Q1:Author rebuttal: Please respond to any concerns raised in the reviews. There are no constraints on how you want to argue your case, except for the fact that your text should be limited to a maximum of 6000 characters. Note however that reviewers and area chairs are very busy and may not read long vague rebuttals. It is in your own interest to be concise and to the point.

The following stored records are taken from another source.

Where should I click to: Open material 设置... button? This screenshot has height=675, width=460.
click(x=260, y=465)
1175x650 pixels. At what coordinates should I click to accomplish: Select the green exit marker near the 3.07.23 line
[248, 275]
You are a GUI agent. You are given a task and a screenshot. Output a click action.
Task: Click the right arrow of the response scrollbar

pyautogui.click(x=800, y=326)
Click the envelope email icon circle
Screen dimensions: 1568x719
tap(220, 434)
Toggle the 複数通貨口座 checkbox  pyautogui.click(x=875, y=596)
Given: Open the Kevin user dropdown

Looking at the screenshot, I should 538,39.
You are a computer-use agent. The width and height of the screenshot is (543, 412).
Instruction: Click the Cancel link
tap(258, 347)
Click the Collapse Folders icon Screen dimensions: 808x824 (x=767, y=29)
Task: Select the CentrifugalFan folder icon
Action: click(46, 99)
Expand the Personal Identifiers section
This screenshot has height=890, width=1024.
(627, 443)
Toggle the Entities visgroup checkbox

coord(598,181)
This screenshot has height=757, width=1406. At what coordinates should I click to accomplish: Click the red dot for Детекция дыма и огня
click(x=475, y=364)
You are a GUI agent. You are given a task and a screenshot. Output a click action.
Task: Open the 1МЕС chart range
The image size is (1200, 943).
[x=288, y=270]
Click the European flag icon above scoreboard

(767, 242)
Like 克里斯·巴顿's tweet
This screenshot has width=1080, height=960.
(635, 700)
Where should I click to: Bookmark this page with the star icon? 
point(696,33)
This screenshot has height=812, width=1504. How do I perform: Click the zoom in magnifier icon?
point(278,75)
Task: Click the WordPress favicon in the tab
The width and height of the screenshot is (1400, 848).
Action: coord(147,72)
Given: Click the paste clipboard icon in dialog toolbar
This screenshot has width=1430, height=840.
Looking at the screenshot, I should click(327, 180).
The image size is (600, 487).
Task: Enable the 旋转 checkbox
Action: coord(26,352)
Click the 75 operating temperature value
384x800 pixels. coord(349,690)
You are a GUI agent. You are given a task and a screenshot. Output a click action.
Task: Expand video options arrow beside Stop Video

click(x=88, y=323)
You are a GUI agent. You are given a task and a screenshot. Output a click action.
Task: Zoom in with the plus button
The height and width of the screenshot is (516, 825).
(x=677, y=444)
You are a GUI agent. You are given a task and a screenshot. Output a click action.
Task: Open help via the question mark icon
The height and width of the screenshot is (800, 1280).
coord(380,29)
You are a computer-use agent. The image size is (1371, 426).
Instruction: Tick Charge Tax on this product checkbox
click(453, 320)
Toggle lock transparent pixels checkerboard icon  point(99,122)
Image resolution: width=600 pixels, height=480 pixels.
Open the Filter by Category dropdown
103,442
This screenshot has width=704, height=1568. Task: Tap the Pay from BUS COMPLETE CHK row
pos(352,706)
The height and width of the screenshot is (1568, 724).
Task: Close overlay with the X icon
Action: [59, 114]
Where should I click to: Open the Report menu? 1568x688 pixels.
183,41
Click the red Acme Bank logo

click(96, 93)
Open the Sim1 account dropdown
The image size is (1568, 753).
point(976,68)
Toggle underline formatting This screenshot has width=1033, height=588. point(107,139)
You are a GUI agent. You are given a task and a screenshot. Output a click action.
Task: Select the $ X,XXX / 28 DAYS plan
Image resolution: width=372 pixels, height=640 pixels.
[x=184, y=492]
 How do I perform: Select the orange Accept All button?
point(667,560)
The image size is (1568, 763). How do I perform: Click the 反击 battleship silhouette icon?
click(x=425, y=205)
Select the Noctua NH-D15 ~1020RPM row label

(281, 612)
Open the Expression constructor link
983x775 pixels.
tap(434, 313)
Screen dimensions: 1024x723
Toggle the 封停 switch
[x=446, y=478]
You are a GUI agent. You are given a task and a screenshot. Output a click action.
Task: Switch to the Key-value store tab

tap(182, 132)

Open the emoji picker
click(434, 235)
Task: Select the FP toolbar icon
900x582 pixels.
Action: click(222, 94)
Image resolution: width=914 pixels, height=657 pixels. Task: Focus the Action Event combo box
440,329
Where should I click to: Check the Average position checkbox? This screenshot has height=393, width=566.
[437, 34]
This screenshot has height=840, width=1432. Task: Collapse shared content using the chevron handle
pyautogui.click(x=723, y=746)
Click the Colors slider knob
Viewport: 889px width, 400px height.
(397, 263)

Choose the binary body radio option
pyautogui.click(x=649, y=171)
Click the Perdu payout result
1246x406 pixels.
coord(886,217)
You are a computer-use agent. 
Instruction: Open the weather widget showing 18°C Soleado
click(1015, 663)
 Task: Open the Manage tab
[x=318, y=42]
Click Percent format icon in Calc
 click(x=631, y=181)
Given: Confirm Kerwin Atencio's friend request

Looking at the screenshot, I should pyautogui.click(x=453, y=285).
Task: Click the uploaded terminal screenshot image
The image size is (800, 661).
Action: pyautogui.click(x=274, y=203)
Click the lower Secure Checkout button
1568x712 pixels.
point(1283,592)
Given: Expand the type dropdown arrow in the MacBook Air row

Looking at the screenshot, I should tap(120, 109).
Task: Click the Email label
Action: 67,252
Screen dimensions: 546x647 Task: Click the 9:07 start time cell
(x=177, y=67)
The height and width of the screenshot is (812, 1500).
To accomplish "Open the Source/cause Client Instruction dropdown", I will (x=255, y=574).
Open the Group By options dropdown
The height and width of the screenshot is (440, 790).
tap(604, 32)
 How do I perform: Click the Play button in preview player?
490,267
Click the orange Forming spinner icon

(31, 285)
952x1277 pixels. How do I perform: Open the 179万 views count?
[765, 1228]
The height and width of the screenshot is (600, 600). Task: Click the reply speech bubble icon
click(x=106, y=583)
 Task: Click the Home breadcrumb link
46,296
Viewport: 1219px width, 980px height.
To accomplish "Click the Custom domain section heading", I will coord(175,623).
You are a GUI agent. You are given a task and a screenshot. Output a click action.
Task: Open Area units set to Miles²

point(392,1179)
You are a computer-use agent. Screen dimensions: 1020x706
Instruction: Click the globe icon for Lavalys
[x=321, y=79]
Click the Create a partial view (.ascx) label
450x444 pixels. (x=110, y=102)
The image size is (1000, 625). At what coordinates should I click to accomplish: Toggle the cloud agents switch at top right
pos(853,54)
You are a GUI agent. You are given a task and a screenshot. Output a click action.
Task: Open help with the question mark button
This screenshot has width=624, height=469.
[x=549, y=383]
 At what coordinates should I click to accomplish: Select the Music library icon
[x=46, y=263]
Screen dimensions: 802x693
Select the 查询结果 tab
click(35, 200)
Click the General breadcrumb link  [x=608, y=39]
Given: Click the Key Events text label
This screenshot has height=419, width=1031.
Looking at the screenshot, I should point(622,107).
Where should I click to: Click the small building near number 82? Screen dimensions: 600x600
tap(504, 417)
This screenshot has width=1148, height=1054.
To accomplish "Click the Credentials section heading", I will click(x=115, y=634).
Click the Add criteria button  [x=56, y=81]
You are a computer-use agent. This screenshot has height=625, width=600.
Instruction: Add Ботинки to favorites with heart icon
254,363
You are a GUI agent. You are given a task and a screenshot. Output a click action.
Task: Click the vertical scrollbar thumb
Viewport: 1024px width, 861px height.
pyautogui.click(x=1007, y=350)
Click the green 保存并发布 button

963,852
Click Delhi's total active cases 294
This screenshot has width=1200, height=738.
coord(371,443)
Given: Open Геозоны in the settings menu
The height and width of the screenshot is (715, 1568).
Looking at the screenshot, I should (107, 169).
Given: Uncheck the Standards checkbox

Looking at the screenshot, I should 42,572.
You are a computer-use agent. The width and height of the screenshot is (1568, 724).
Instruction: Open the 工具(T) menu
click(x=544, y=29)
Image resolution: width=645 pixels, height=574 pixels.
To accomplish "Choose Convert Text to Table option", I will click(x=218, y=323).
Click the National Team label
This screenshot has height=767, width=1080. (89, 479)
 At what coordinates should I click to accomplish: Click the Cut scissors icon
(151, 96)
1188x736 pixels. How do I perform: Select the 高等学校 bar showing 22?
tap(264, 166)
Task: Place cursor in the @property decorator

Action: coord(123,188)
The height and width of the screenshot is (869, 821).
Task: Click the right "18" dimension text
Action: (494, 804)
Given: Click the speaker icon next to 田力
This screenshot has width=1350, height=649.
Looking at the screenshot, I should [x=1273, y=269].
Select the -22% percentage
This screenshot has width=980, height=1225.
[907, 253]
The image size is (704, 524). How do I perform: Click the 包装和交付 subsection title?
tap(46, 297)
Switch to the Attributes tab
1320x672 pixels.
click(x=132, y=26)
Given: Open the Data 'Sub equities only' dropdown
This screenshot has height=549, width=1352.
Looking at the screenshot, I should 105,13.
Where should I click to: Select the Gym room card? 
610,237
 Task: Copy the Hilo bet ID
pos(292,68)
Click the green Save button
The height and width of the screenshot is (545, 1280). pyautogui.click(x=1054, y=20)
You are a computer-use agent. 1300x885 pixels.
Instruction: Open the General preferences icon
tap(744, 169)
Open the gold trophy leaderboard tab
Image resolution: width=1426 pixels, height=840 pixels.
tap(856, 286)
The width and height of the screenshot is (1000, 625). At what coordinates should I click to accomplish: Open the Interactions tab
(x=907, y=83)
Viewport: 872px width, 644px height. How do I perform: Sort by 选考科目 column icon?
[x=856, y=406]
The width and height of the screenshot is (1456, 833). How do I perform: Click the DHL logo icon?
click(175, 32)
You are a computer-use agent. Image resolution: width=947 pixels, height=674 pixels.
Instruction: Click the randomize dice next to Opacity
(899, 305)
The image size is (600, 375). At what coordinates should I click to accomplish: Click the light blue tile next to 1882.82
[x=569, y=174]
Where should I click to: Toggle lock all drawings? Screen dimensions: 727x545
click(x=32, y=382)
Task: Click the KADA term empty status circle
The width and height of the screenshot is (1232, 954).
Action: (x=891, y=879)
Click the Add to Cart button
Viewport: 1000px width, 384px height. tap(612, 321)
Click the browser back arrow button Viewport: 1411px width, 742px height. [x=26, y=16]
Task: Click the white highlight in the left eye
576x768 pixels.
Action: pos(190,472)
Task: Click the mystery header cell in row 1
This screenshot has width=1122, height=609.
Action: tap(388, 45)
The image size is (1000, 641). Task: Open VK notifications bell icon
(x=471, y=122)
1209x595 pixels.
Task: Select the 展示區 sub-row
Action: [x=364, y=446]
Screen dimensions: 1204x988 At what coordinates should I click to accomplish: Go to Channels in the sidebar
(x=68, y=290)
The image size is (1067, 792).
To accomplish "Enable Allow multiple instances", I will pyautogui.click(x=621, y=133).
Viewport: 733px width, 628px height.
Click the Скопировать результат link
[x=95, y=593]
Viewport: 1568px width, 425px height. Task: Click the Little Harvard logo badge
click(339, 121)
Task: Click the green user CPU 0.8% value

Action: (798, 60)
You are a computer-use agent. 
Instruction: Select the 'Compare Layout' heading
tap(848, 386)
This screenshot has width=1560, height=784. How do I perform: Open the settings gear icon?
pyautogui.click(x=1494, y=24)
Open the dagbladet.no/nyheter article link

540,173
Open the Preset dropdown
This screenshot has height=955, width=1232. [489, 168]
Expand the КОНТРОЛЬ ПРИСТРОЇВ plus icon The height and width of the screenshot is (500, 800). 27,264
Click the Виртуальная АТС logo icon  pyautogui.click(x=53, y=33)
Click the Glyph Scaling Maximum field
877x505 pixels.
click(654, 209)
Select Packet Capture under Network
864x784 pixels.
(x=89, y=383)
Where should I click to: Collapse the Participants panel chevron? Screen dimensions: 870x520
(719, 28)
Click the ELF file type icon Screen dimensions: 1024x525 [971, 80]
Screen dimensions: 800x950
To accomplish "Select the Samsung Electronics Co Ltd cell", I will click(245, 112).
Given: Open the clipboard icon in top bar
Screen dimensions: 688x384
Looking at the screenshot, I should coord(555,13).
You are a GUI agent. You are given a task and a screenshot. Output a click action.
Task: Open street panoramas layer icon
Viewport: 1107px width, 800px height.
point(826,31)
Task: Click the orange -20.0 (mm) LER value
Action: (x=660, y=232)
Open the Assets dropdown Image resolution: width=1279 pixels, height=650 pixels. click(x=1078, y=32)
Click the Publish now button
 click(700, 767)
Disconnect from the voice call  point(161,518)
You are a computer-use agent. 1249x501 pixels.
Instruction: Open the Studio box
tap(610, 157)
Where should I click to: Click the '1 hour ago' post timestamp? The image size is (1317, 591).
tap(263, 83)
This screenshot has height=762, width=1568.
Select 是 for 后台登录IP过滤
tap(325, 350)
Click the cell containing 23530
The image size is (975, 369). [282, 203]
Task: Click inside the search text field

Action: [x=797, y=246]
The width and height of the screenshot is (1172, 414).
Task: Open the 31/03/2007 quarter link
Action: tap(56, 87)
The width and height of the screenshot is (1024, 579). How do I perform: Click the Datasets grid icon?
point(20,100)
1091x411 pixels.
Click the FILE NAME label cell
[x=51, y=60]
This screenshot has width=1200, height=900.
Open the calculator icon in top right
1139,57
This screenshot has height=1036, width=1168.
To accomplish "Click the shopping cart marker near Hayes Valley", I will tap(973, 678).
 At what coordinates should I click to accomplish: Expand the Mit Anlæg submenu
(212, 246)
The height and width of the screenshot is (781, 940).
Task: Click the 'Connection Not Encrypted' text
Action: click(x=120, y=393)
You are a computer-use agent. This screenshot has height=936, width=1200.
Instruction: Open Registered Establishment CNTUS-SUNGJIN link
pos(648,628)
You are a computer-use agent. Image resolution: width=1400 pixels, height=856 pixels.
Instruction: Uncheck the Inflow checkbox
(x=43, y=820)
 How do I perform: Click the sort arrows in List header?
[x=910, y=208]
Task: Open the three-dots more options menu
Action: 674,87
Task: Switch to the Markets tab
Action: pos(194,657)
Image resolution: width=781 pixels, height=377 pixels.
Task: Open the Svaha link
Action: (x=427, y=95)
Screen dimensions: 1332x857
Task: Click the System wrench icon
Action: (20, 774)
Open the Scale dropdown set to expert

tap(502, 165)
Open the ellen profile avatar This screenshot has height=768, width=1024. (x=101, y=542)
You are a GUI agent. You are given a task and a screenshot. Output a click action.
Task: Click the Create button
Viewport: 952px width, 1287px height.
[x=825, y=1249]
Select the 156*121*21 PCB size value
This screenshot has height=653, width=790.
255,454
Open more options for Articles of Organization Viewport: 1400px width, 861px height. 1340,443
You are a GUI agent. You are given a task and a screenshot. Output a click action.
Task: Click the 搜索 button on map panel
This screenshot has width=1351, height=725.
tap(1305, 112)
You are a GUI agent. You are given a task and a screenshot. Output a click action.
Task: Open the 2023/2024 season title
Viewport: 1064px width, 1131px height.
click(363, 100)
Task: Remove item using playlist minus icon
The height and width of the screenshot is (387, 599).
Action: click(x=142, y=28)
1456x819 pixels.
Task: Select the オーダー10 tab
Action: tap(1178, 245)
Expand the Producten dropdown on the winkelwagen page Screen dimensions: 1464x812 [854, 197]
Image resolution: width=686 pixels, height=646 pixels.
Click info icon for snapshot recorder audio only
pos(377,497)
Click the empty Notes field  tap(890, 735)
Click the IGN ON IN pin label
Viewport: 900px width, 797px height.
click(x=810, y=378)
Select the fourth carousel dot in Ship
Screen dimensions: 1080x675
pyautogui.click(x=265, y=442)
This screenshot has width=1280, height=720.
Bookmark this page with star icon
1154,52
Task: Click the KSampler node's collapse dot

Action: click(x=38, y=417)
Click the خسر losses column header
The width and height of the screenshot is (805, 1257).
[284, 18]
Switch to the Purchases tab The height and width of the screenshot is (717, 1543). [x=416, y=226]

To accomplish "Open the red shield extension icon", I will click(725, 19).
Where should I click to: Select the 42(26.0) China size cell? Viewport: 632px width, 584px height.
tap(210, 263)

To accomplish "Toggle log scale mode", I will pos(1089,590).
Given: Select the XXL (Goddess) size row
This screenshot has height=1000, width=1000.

We thank all the reviewers for their careful reading of our work, and
for their many thoughtful comments and helpful suggestions.

Reviewer 5:

Thank you for the excellent suggestion regarding simulation from a GLM. We will attempt this for the revision.

Reviewer 6:

We certainly agree that performance of our estimator will depend upon the extent to which the count distribution is capable of describing the full joint distribution of words, and we will clarify this point in the discussion. We note, however, that so long as the count distribution captures any aspect of the joint that differs from uniform, we expect the DCt estimator to have an advantage over NSB (i.e., since the latter effectively models all spike patterns as equally likely a priori, whereas DCt will capture any tendency for the count distribution to differ from a binomial centered at N/2).

Reviewer 7:

Although the current manuscript only shows results for the case of small bin size, where spikes are sparse, further experiments on the same RGC data with larger bin sizes show that the method also performs well on less-sparse data. We will include an additional figure showing this.

We agree that our application section would benefit from expansion. The goal of the analyses shown in Fig 6. was to demonstrate an application of entropy estimation to a scientific question, which displaced an additional comparison between entropy estimators on neural data. We will explore applications further in future work.